Amendment 20 would expand the scope of the powers that the Committee agreed to give to the Secretary of State under clause 1 to cover foreign countries with which we have a close trading relationship. For example, we have a close trading relationship with the United States; indeed, we are each other’s single biggest investor and it is the biggest single country with which we have a trading relationship. We would like to see the Bill enable a discussion whereby we liberalise trade between our countries but also mutually recognise product regulation.

We also have a significant trade agreement, the comprehensive and progressive agreement for trans-Pacific partnership, which covers our great trading relationship with friends as far away geographically but as close emotionally as those in Australia and other countries around the Pacific. I am sure that Australia has a system to mutually recognise product safety regimes in important trade agreements, to allow global trade with the confidence that high-quality products are reaching the marketplace.
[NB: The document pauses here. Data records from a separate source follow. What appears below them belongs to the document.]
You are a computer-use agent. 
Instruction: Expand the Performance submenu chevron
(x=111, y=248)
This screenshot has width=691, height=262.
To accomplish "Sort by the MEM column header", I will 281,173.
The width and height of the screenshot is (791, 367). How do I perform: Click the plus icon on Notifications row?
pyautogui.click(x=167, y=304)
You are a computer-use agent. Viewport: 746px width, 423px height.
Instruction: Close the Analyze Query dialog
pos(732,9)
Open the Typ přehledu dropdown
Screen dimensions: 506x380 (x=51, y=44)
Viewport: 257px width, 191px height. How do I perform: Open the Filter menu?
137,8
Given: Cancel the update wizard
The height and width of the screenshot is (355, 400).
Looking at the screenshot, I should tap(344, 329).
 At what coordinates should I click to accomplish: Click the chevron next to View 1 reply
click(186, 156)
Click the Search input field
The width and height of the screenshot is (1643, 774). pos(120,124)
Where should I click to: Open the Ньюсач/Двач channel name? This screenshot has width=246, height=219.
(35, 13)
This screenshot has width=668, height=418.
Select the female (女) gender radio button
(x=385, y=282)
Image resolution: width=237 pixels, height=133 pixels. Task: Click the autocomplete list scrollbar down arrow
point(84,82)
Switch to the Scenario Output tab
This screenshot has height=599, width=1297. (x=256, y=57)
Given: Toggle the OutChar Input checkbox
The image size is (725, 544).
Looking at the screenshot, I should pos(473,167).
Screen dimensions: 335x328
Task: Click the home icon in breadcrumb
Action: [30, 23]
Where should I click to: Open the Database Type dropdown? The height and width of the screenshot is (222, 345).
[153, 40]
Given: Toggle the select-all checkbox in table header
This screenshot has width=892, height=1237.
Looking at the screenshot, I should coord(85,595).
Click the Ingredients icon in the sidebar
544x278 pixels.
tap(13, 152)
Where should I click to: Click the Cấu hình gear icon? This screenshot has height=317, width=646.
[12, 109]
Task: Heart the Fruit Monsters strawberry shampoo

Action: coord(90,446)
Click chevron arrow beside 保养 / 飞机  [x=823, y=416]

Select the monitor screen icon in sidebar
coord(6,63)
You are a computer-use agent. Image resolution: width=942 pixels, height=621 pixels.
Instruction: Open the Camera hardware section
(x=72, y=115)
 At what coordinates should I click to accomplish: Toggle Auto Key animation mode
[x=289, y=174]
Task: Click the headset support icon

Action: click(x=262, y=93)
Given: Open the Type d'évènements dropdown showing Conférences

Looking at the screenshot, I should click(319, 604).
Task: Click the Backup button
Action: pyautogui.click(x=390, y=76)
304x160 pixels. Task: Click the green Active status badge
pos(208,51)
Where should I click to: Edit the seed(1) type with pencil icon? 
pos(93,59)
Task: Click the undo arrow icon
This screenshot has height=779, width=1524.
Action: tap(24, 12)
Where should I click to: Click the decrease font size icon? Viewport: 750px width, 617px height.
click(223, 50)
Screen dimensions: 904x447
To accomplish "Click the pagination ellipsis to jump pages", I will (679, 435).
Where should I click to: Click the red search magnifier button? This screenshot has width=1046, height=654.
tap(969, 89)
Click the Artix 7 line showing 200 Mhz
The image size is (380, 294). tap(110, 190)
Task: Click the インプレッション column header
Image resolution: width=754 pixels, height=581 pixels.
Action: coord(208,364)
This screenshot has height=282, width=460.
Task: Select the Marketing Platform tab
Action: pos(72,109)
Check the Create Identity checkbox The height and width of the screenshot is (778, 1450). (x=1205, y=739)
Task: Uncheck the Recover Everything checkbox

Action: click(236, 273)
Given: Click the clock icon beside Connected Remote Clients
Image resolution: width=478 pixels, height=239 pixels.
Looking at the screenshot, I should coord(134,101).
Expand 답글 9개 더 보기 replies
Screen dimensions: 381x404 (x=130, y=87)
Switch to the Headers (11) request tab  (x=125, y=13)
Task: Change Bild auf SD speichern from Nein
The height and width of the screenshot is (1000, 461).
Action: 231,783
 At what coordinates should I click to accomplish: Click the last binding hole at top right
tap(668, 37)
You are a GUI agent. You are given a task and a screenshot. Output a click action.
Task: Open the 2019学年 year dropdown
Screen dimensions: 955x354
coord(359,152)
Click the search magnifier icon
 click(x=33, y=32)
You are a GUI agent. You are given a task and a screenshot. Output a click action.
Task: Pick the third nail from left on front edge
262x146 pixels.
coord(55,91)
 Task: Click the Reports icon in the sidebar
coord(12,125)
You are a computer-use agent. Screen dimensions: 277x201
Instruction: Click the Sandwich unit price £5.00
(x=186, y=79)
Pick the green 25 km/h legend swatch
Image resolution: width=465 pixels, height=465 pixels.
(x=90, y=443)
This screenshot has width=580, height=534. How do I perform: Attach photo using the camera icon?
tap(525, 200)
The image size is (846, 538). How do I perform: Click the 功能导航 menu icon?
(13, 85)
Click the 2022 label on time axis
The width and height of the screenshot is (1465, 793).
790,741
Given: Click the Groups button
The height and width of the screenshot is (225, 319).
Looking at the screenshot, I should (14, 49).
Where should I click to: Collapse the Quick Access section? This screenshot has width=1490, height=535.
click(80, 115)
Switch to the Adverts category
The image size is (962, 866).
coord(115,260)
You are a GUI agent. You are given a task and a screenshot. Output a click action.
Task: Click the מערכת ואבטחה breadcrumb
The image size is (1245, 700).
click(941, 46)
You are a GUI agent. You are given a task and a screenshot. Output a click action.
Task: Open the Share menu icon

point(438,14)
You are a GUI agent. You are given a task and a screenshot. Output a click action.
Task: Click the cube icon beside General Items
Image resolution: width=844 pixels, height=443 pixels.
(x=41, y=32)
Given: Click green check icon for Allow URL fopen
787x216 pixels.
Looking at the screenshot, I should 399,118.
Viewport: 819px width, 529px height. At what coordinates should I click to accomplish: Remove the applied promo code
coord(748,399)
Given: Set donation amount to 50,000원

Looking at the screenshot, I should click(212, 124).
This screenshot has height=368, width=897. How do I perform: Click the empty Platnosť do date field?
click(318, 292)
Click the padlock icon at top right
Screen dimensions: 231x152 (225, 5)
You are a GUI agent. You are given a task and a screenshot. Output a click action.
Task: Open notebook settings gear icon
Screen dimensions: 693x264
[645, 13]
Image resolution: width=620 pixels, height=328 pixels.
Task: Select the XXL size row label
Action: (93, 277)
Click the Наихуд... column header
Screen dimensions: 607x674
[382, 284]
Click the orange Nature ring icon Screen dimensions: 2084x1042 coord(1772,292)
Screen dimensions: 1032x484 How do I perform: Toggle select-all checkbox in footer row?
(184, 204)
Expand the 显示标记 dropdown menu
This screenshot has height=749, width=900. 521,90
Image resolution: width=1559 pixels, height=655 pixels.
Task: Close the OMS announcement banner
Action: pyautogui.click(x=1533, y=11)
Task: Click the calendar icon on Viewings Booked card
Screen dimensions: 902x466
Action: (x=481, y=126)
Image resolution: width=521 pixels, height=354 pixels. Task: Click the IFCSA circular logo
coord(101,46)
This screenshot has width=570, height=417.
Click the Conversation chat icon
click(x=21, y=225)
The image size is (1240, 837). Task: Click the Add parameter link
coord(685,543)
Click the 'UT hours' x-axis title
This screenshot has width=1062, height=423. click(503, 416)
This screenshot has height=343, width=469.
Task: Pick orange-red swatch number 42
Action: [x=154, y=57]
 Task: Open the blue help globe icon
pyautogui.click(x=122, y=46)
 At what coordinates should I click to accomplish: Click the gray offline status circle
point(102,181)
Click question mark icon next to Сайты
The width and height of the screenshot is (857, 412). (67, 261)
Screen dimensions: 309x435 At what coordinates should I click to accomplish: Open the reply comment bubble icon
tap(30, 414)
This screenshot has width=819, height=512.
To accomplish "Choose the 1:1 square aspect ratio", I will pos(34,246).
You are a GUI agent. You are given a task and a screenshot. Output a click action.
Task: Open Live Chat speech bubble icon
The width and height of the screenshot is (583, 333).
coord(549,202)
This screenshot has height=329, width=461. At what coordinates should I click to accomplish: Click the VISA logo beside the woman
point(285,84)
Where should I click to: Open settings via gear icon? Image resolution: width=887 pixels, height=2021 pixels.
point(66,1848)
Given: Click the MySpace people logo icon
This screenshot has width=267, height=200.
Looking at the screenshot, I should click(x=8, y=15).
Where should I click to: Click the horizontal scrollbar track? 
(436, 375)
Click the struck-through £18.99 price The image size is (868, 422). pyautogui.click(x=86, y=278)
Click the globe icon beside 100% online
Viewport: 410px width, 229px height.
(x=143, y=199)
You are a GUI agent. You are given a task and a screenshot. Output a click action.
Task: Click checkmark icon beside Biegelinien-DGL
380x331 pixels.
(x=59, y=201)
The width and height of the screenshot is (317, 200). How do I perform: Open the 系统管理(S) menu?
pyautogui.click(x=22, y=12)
There is absolutely no reason for the Government to oppose the amendments, unless they truly are uniquely fixated on the EU as a product regulator. Any argument for permitting EU standards should also be one for permitting safe international standards from our other partners. That is unless the actual purpose of the Bill is solely to enable dynamic EU alignment—indeed, EU alignment is mentioned clearly in the impact assessment—while preventing alternatives that could benefit British businesses and, importantly, British consumers, who are our constituents. If the Government do not intend to dynamically align us with the European Union on product regulation, they have every reason to accept amendment 20 and make that clear.

Amendment 6 would add to clause 2 new subsection (7A), which says:

“Any regulations under subsection (7) which specify a relevant foreign law must specify that the foreign law referred to is that which is in application on a particular date, which must be specified.”

That would prevent the Bill from enabling ambulatory references or dynamic alignment to relevant foreign laws, and would enable alignment with laws only as they stand on the particular date the Secretary of State decides to use his copious powers under clause 1. That would mean that if regulation changes, Ministers would rightly have to look again and decide whether to maintain alignment.

It is right that we do not give a blank cheque to the EU—or, if amendment 20 is accepted, to foreign countries—by allowing them to diverge on regulations while British businesses and consumers get taken along for the ride. We should be making our own laws that prioritise growth and innovation and that champion businesses here in the UK, thereby giving them the ability to set the standard and the bar and to thrive on the global stage. Only we in this Parliament should be in charge of those decisions; foreign courts should not opine on them. Amendment 6 would allow for flexibility if foreign laws changed, which would allow for a reassessment of their compatibility with the UK market.

Amendment 22 would require the Secretary of State to justify decisions through an explanatory statement, to limit any reference to the laws of one specific territory and prevent the provision of regulations for dynamic alignment to relevant foreign laws.

By tabling these helpful amendments, we have given the Government a golden opportunity to show that they are not using this Trojan horse Bill to covertly, and without the express will of Parliament, dynamically align for evermore with EU regulations. They would open up the UK as a global trading nation to mutual recognition around the world. We have our very own certification—UK conformity assessed—which I urge the Government to seek to get recognised in all the trade agreements they sign up to.

Surely we want this Parliament to define the standards by which products around the world are recognised. There should be mutual recognition of the other high-quality jurisdictions—such as Canada, Australia, the United States and the countries in the Pacific—to supplement the recognition that the Secretary of State seems minded to give exclusively to the European Union.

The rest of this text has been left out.